Kim, J., Guo, A., Yeh, T., Hudson, S. E., & Mankoff, J. (2017, June). Understanding Uncertainty in Measurement and Accommodating its Impact in 3D Modeling and Printing. In Proceedings of the 2017 Conference on Designing Interactive Systems (pp. 1067-1078). ACM.

3D printing enables everyday users to augment objects around them with personalized adaptations. There has been a proliferation of 3D models available on sharing platforms supporting this. If a model is parametric, a novice modeler can obtain a custom model simply by entering a few parameters (e.g., in the Customizer tool on Thingiverse.com). In theory, such custom models could fit any real world object one intends to augment. But in practice, a printed model seldom fits on the first try; multiple iterations are often necessary, wasting a considerable amount of time and material.

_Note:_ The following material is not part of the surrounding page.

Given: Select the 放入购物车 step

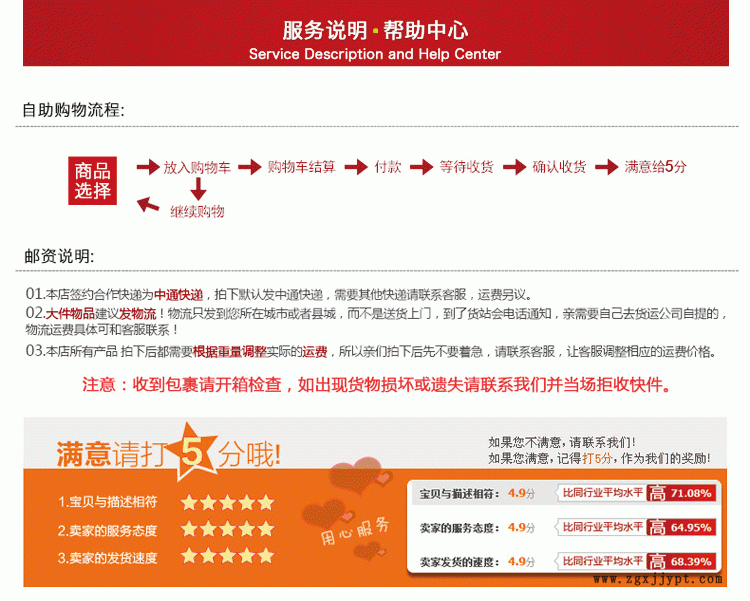Looking at the screenshot, I should (x=197, y=167).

We argue that parameterization or scaling alone is not sufficient for customizability, because users must correctly measure an object to specify parameters.

In a study of attempts to measure length, angle, and diameter, we demonstrate measurement errors as a significant (yet often overlooked) factor that adversely impacts the adaptation of 3D models to existing objects, requiring increased iteration. Images taken from our study are shown below.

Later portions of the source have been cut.